*** Begin section ***

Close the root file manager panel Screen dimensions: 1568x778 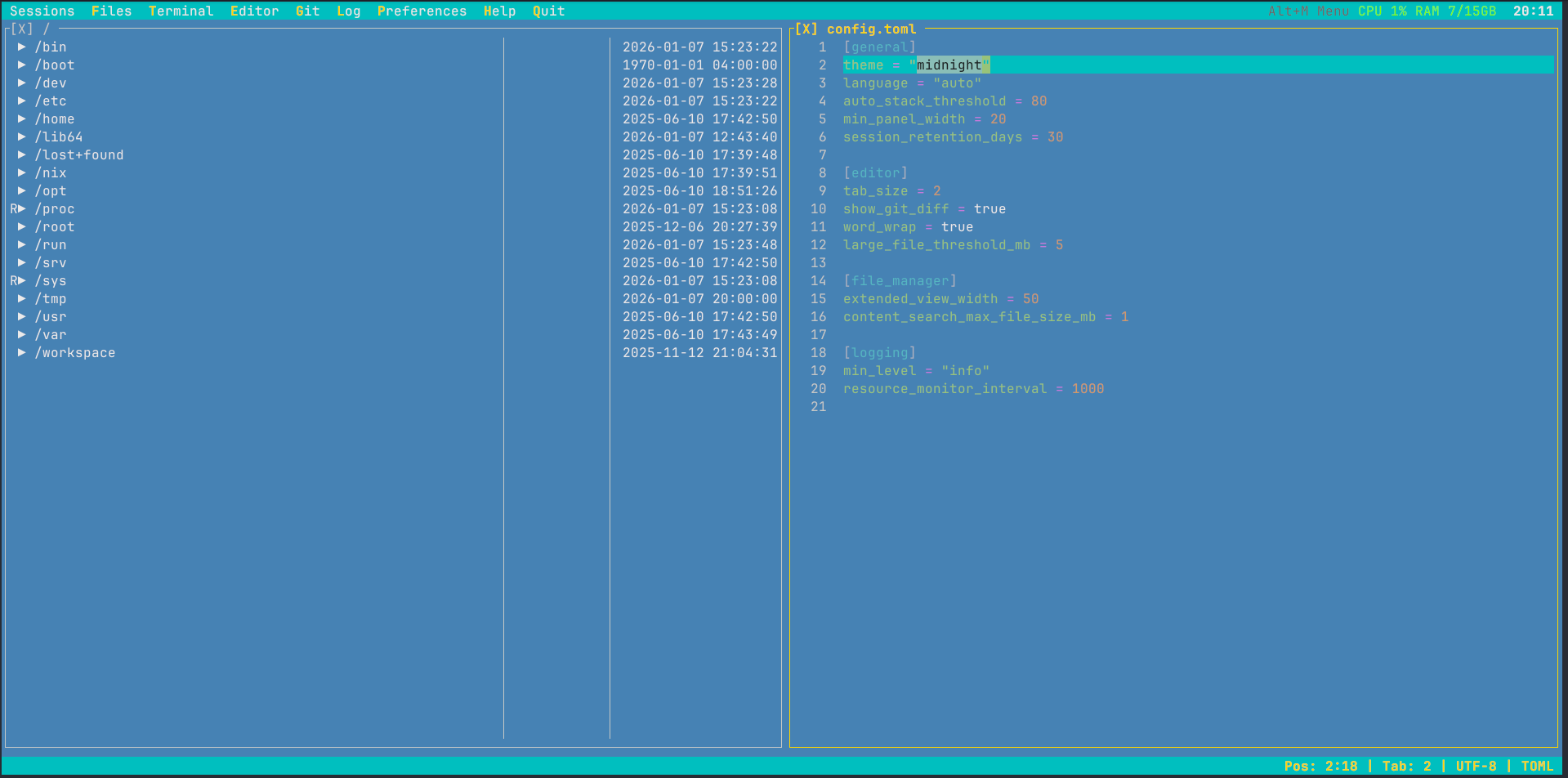(x=21, y=29)
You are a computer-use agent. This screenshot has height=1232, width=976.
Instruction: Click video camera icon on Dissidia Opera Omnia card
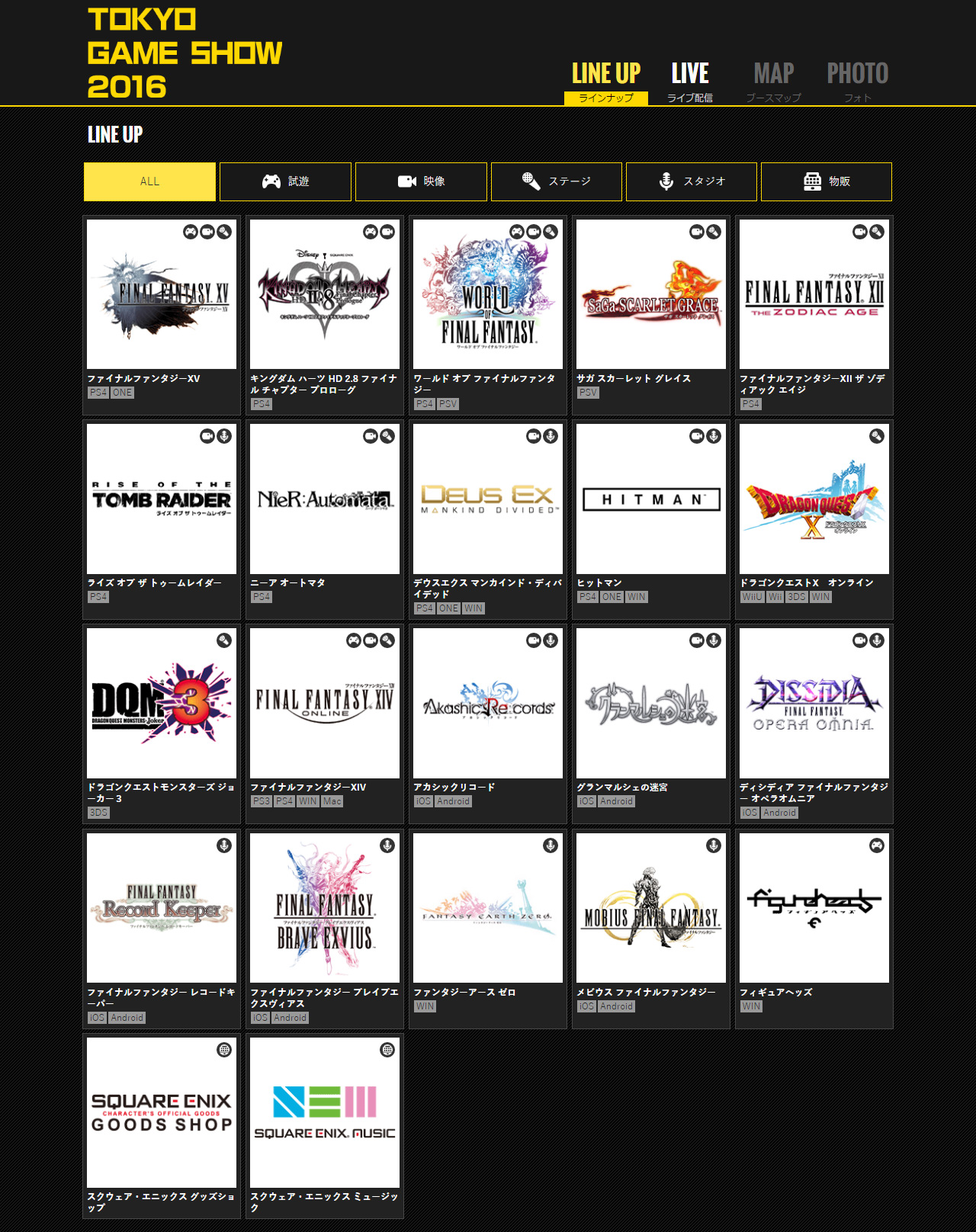(860, 640)
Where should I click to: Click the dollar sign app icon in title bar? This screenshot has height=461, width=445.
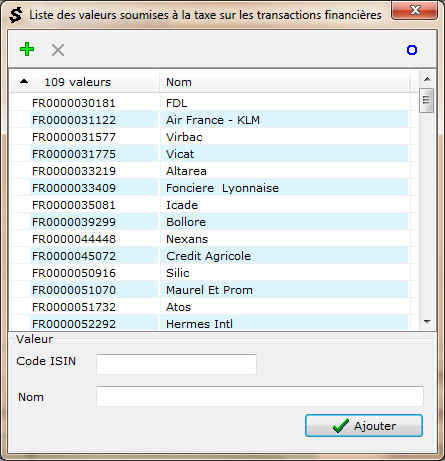click(15, 15)
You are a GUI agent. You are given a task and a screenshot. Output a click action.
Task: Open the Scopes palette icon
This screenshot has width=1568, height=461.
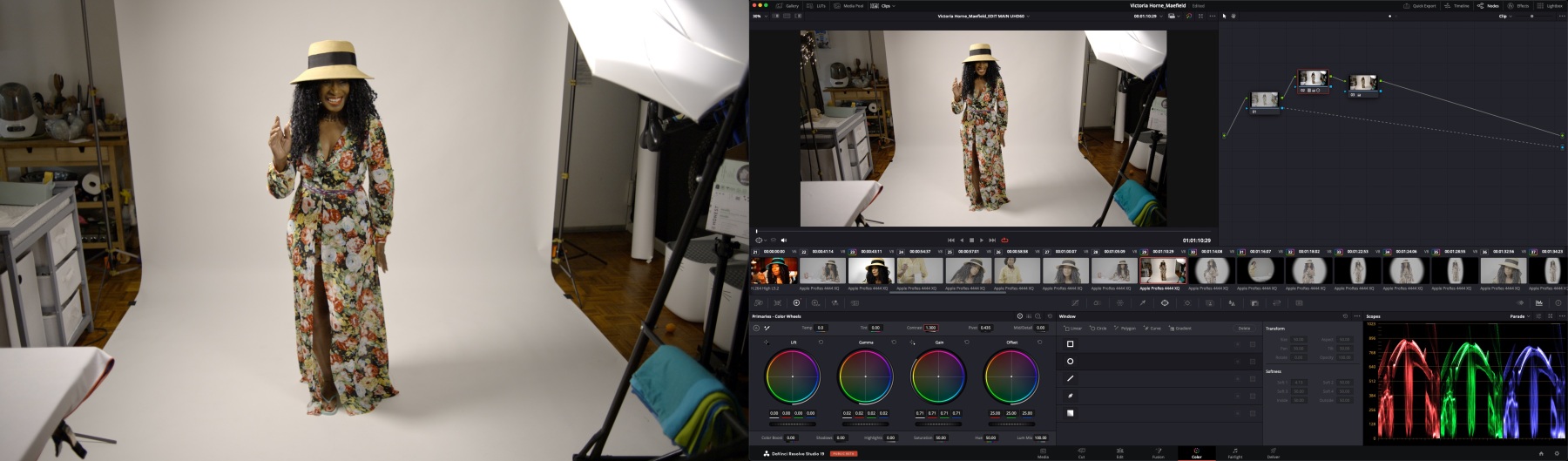(1539, 303)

*** End section ***

WORK INSTRUCTION: What lines of the material above include "agent"? Copy each one.

FINISHED EXERCISE:
You are a computer-use agent. This screenshot has height=1232, width=976.
You are a GUI agent. You are given a task and a screenshot. Output a click action.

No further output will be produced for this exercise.